SUPPLIED DATA:
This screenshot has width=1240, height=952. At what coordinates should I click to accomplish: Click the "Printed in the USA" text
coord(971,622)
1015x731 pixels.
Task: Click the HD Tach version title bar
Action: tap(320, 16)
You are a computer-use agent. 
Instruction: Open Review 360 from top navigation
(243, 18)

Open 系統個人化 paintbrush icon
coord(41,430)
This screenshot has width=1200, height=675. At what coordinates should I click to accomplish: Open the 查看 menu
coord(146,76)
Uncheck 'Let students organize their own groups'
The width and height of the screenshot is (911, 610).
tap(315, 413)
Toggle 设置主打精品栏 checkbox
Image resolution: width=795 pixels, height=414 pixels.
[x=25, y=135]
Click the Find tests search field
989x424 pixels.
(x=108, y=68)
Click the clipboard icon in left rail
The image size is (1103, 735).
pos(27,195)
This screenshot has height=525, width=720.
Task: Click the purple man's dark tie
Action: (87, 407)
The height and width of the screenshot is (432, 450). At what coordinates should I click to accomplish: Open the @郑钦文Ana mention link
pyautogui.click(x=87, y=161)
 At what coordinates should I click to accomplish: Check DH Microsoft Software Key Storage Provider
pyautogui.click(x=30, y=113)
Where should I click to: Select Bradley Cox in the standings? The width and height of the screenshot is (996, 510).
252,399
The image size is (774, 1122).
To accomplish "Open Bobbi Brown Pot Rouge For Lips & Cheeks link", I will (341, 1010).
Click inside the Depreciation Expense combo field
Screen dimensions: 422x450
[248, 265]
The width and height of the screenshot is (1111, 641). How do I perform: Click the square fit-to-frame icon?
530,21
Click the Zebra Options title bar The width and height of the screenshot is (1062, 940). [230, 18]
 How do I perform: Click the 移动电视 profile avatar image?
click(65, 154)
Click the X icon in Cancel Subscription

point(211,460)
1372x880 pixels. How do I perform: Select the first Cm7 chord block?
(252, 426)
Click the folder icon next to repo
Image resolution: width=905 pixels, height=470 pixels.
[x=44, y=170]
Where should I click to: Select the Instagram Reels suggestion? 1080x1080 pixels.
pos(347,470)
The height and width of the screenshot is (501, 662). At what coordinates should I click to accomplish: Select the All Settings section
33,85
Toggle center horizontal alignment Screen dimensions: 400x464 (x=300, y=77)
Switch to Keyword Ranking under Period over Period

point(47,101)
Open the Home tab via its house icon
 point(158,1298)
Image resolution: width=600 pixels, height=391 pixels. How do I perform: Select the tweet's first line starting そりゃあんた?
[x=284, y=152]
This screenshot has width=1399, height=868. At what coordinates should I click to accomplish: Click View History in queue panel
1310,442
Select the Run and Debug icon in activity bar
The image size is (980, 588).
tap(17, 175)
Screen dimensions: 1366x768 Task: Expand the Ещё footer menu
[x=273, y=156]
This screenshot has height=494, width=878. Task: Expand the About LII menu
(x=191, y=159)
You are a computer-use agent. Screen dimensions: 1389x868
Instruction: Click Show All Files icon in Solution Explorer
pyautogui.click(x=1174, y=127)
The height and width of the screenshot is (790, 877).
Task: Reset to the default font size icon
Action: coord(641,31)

WORK ORDER: For this exercise, find all lines in the records containing the word "agent" and copy them.

EXERCISE RESULT:
You are a computer-use agent. 
You are a computer-use agent. Screen dimensions: 1389x868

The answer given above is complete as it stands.